In particular, the present invention makes it possible to generate high-density plasma in a cylindrical space, which has been difficult when performing inner surface processing of a tube or surface processing of a rod-shaped body with plasma, at a relatively low cost. It is apparent that the present invention provides a method and an apparatus for generating a surface wave excited plasma near a conductor target. In addition, a relatively large-diameter conductive cylindrical target having an inner surface as a target surface is prepared, and a tubular material, not a rod-shaped body, is disposed inside the target. First, the outer surface of the material is plasma-processed. By arranging the material around the rod-shaped target, the inner surface thereof can be subjected to the same plasma processing, and the industrial use value thereof is extremely large.
[Brief description of the drawings]
FIG. 1 shows a state (A) in which a microwavelength surface wave propagates at an interface between a dielectric and a plasma phase in the prior art to further excite and regenerate plasma, and is formed in the present invention so as to face a conductor target. It is a figure which shows typically the state (B) in which the surface wave of a microwave propagates to the interface of a plasma sheath and a main body plasma phase, and further excites and reproduces plasma.
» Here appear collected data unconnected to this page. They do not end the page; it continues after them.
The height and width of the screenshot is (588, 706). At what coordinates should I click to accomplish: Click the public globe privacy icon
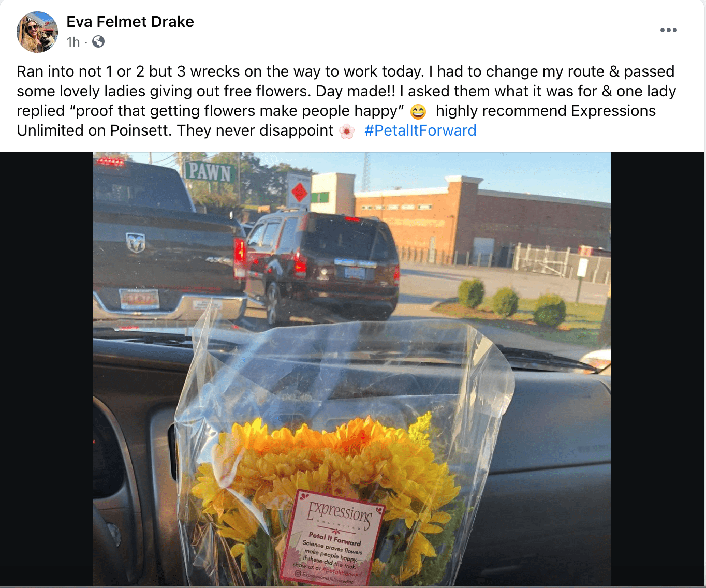pos(98,41)
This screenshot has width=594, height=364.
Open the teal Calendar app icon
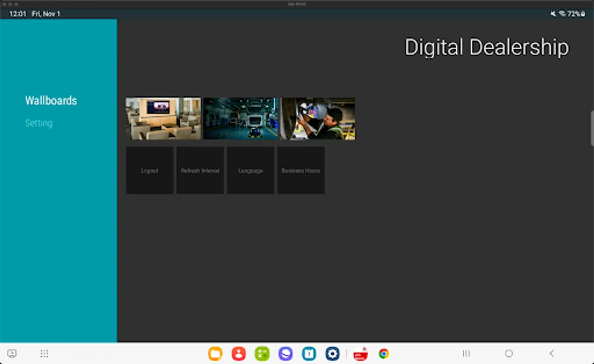(309, 354)
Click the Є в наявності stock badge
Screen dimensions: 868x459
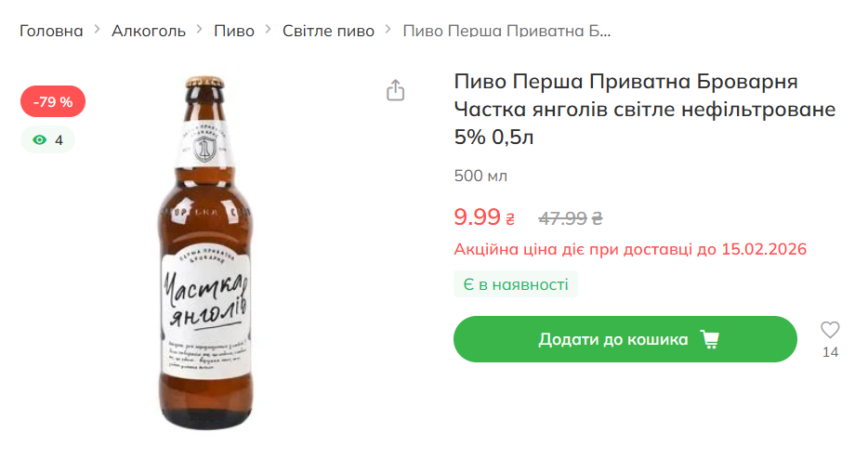pyautogui.click(x=516, y=284)
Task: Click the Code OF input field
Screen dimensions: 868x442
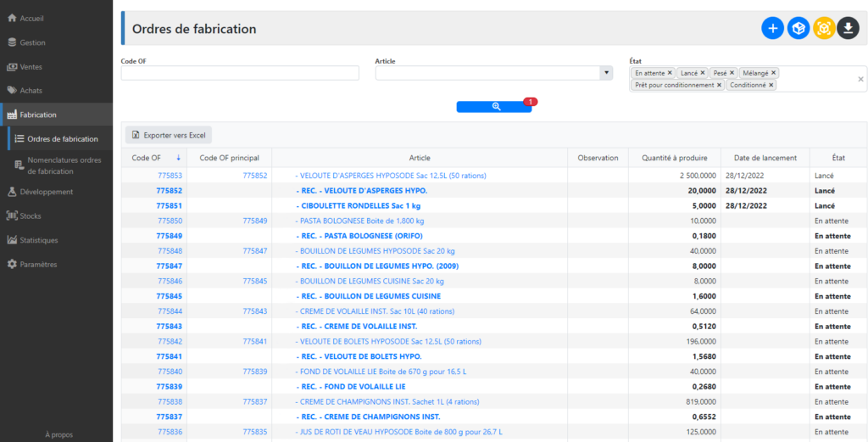Action: (x=240, y=73)
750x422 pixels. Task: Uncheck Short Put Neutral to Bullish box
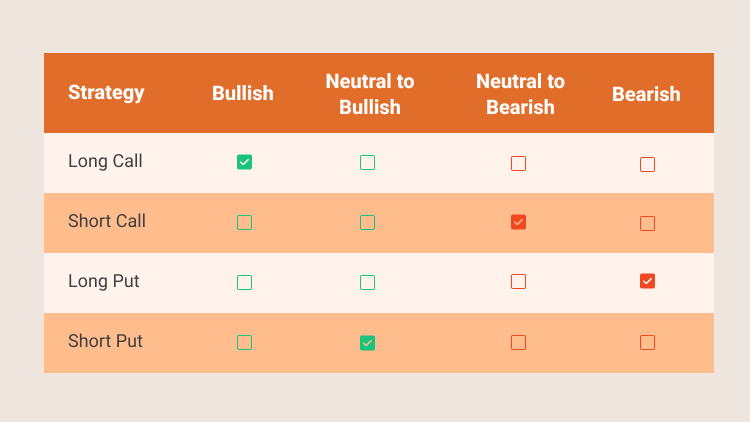[367, 343]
FIG. 2 is a schematic diagram (A) of an experimental device for proving the principle of the present invention, in which a surface wave is standing inside a quartz window without applying a bias voltage to a target metal rod in the experimental device. A schematic diagram (B) of a state in which plasma is excited and emitted in the periphery, and a state in which a plasma phase is generated along the entire length of a target metal rod to which a negatively biased voltage is applied by using the plasma excited and emitted in the vicinity of the quartz window as a pilot light. It is a schematic diagram (C).
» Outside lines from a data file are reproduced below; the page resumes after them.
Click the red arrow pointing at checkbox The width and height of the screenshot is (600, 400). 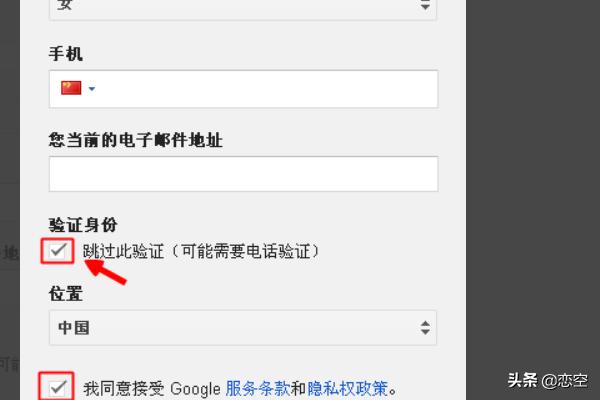(105, 271)
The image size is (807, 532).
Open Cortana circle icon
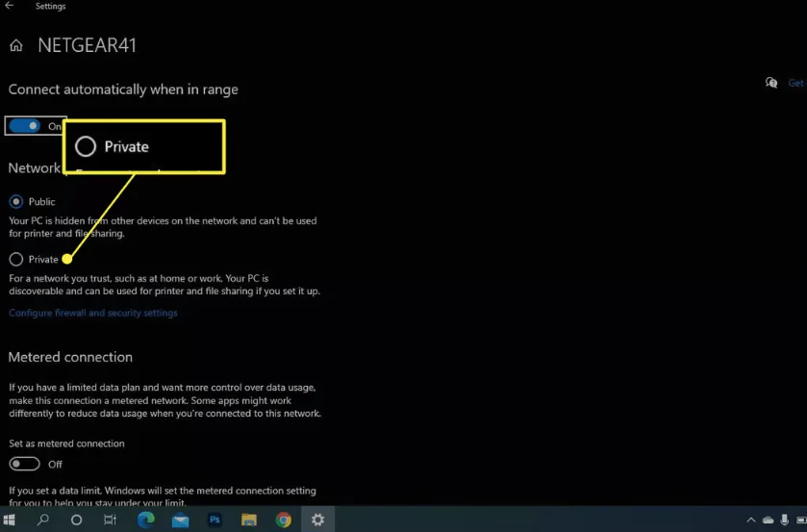(77, 519)
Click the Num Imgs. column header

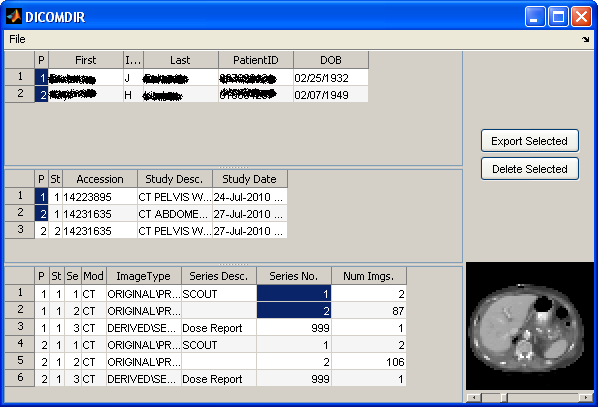coord(369,276)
FIG. 3 is a longitudinal sectional view and an electrical connection diagram of a device section showing a first embodiment of the device of the present invention.
FIG. 4 is a longitudinal sectional view and an electrical connection diagram of a device section showing a second embodiment of the device of the present invention.
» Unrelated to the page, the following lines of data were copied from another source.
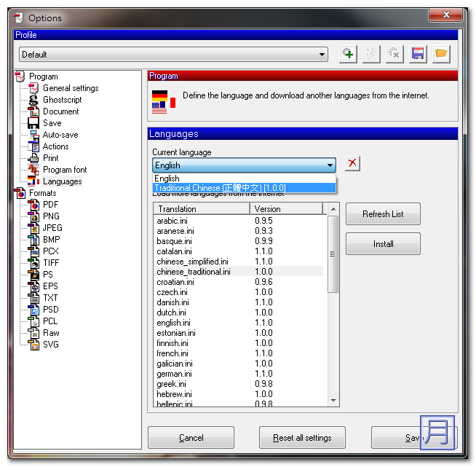Click Reset all settings button
The width and height of the screenshot is (476, 467).
(x=302, y=438)
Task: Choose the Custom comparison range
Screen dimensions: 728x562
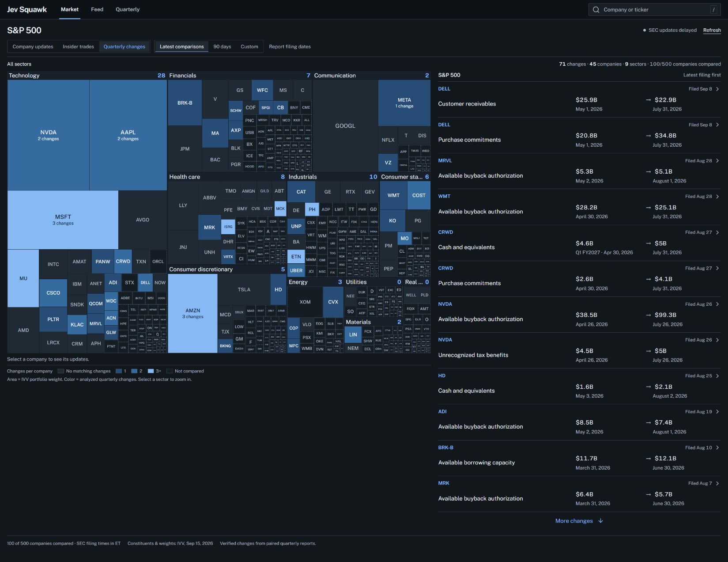Action: click(249, 47)
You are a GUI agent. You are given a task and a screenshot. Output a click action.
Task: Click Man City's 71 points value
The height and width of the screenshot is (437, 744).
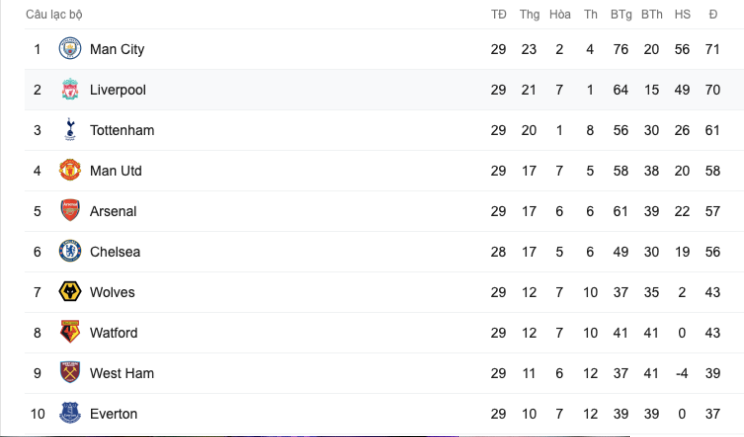pyautogui.click(x=714, y=49)
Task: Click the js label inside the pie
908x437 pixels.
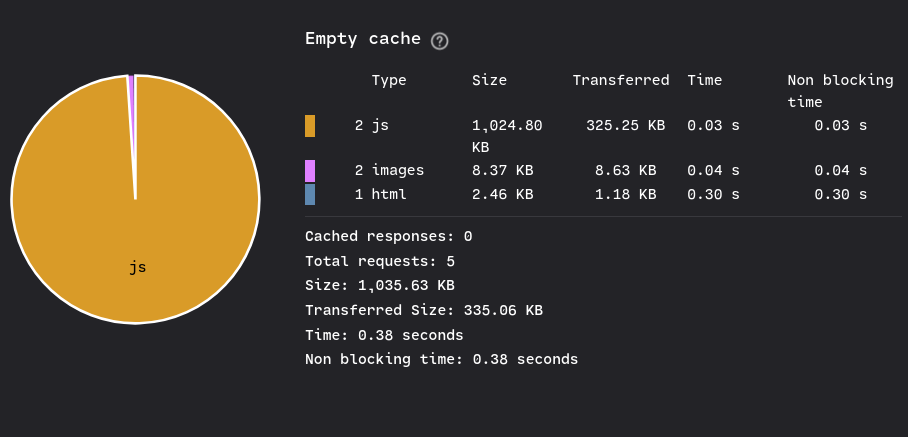Action: (137, 267)
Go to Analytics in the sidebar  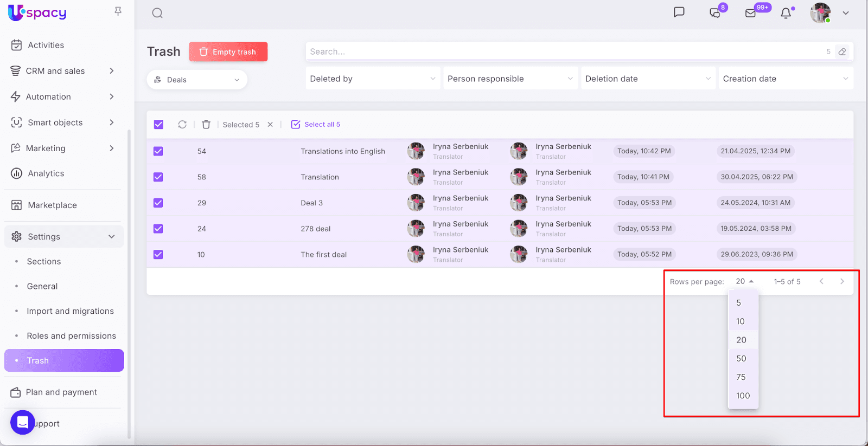click(x=46, y=173)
FIG. 5 is a longitudinal sectional view and an electrical connection diagram of a device section showing a third embodiment of the device of the present invention.
FIG. 6 is a longitudinal sectional view and an electrical connection diagram of a device section showing a fourth embodiment of the device of the present invention.
FIG. 7 is a longitudinal sectional view and an electrical connection diagram of a device section showing a fifth embodiment of the device of the present invention.
FIG. 8 is a longitudinal sectional view and an electrical connection diagram of a device section showing a sixth embodiment of the device of the present invention.
FIG. 9 is a longitudinal sectional view and an electrical connection diagram of a device section showing a seventh embodiment of the device of the present invention.
[Explanation of symbols]
11 Vacuum container (chamber)
12 Waveguide
13 Microwave oscillator
14 Drive power supply
15 Dielectric plate
16, 36 Bar target
17 Lower insulating plate
18 bias power supply
19 ECR magnet array
20 Work material (tubular)
21 Plasma phase
26 Work material (rod shape)
27 Insulating base material
30 cylindrical target
31 Insulating board
32, 34 Target plate
33 Work plate
35 Insulator

Claims (13)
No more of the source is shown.